• What you are asked to do: The records that follow should be copied in full, exactly as they read.

[Collected data]
·····

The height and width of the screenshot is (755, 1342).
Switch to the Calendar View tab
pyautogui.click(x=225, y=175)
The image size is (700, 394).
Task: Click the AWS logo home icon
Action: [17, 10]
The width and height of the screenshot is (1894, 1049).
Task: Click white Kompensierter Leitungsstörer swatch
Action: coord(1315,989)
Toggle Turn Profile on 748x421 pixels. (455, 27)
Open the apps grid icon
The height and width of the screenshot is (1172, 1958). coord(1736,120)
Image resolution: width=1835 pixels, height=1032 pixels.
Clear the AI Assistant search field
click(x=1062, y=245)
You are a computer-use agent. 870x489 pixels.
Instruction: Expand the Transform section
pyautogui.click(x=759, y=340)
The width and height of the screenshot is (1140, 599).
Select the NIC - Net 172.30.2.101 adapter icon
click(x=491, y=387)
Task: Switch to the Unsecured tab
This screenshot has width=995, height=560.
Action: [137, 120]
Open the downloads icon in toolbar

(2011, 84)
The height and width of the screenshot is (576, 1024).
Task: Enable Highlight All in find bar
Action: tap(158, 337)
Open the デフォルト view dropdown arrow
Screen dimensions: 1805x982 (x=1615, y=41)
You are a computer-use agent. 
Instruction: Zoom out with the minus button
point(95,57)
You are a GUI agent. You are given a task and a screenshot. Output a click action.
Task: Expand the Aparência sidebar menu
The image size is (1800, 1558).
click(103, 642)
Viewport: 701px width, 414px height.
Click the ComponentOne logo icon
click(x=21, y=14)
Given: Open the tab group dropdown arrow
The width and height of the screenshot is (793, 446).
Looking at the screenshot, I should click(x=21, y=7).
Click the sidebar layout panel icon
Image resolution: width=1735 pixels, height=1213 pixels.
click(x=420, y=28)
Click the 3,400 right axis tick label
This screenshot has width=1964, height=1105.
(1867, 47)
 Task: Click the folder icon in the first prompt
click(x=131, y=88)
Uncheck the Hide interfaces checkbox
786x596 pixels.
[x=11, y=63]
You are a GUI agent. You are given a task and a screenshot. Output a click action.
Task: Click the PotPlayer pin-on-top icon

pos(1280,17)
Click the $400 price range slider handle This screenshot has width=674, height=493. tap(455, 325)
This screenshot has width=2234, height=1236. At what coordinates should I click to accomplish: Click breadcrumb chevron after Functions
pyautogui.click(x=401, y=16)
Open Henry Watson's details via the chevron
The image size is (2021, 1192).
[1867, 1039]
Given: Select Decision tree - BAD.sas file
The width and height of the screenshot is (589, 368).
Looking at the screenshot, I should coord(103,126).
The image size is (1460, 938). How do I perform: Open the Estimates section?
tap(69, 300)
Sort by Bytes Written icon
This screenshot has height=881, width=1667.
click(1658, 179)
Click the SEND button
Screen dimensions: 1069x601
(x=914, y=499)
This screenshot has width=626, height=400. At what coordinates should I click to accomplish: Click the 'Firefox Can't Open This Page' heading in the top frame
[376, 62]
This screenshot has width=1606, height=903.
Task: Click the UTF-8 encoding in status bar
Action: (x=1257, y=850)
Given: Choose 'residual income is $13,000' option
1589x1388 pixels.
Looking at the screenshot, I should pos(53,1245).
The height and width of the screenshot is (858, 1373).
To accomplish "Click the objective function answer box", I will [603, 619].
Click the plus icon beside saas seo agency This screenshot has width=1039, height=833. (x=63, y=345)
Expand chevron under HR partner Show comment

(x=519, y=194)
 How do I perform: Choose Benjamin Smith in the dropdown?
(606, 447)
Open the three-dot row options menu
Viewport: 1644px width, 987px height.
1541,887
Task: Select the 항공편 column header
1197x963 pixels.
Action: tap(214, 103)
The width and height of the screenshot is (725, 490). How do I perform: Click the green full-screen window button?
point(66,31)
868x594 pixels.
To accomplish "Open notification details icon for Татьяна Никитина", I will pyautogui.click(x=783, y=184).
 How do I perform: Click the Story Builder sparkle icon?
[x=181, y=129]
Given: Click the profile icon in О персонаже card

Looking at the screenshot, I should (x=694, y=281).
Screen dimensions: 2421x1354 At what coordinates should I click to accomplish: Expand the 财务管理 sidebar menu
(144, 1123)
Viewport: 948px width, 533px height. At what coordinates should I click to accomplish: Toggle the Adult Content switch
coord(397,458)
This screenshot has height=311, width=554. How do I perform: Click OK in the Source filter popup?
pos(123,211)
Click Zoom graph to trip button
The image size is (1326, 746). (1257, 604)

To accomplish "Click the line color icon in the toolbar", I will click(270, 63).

·····

• Result:
The height and width of the screenshot is (755, 1342).
Switch to the Calendar View tab
pyautogui.click(x=225, y=175)
The image size is (700, 394).
Task: Click the AWS logo home icon
Action: [17, 10]
The width and height of the screenshot is (1894, 1049).
Task: Click white Kompensierter Leitungsstörer swatch
Action: coord(1315,989)
Toggle Turn Profile on 748x421 pixels. (455, 27)
Open the apps grid icon
The height and width of the screenshot is (1172, 1958). coord(1736,120)
Image resolution: width=1835 pixels, height=1032 pixels.
Clear the AI Assistant search field
click(x=1062, y=245)
You are a computer-use agent. 870x489 pixels.
Instruction: Expand the Transform section
pyautogui.click(x=759, y=340)
The width and height of the screenshot is (1140, 599).
Select the NIC - Net 172.30.2.101 adapter icon
click(x=491, y=387)
Task: Switch to the Unsecured tab
This screenshot has width=995, height=560.
Action: [137, 120]
Open the downloads icon in toolbar

(2011, 84)
The height and width of the screenshot is (576, 1024).
Task: Enable Highlight All in find bar
Action: tap(158, 337)
Open the デフォルト view dropdown arrow
Screen dimensions: 1805x982 (x=1615, y=41)
You are a computer-use agent. 
Instruction: Zoom out with the minus button
point(95,57)
You are a GUI agent. You are given a task and a screenshot. Output a click action.
Task: Expand the Aparência sidebar menu
The image size is (1800, 1558).
click(103, 642)
Viewport: 701px width, 414px height.
Click the ComponentOne logo icon
click(x=21, y=14)
Given: Open the tab group dropdown arrow
The width and height of the screenshot is (793, 446).
Looking at the screenshot, I should click(x=21, y=7).
Click the sidebar layout panel icon
Image resolution: width=1735 pixels, height=1213 pixels.
click(x=420, y=28)
Click the 3,400 right axis tick label
This screenshot has width=1964, height=1105.
(1867, 47)
 Task: Click the folder icon in the first prompt
click(x=131, y=88)
Uncheck the Hide interfaces checkbox
786x596 pixels.
[x=11, y=63]
You are a GUI agent. You are given a task and a screenshot. Output a click action.
Task: Click the PotPlayer pin-on-top icon

pos(1280,17)
Click the $400 price range slider handle This screenshot has width=674, height=493. tap(455, 325)
This screenshot has width=2234, height=1236. At what coordinates should I click to accomplish: Click breadcrumb chevron after Functions
pyautogui.click(x=401, y=16)
Open Henry Watson's details via the chevron
The image size is (2021, 1192).
[1867, 1039]
Given: Select Decision tree - BAD.sas file
The width and height of the screenshot is (589, 368).
Looking at the screenshot, I should coord(103,126).
The image size is (1460, 938). How do I perform: Open the Estimates section?
tap(69, 300)
Sort by Bytes Written icon
This screenshot has height=881, width=1667.
click(1658, 179)
Click the SEND button
Screen dimensions: 1069x601
(x=914, y=499)
This screenshot has width=626, height=400. At what coordinates should I click to accomplish: Click the 'Firefox Can't Open This Page' heading in the top frame
[376, 62]
This screenshot has width=1606, height=903.
Task: Click the UTF-8 encoding in status bar
Action: (x=1257, y=850)
Given: Choose 'residual income is $13,000' option
1589x1388 pixels.
Looking at the screenshot, I should pos(53,1245).
The height and width of the screenshot is (858, 1373).
To accomplish "Click the objective function answer box", I will [603, 619].
Click the plus icon beside saas seo agency This screenshot has width=1039, height=833. (x=63, y=345)
Expand chevron under HR partner Show comment

(x=519, y=194)
 How do I perform: Choose Benjamin Smith in the dropdown?
(606, 447)
Open the three-dot row options menu
Viewport: 1644px width, 987px height.
1541,887
Task: Select the 항공편 column header
1197x963 pixels.
Action: tap(214, 103)
The width and height of the screenshot is (725, 490). How do I perform: Click the green full-screen window button?
point(66,31)
868x594 pixels.
To accomplish "Open notification details icon for Татьяна Никитина", I will pyautogui.click(x=783, y=184).
 How do I perform: Click the Story Builder sparkle icon?
[x=181, y=129]
Given: Click the profile icon in О персонаже card

Looking at the screenshot, I should (x=694, y=281).
Screen dimensions: 2421x1354 At what coordinates should I click to accomplish: Expand the 财务管理 sidebar menu
(144, 1123)
Viewport: 948px width, 533px height. At what coordinates should I click to accomplish: Toggle the Adult Content switch
coord(397,458)
This screenshot has height=311, width=554. How do I perform: Click OK in the Source filter popup?
pos(123,211)
Click Zoom graph to trip button
The image size is (1326, 746). (1257, 604)

To accomplish "Click the line color icon in the toolbar", I will click(270, 63).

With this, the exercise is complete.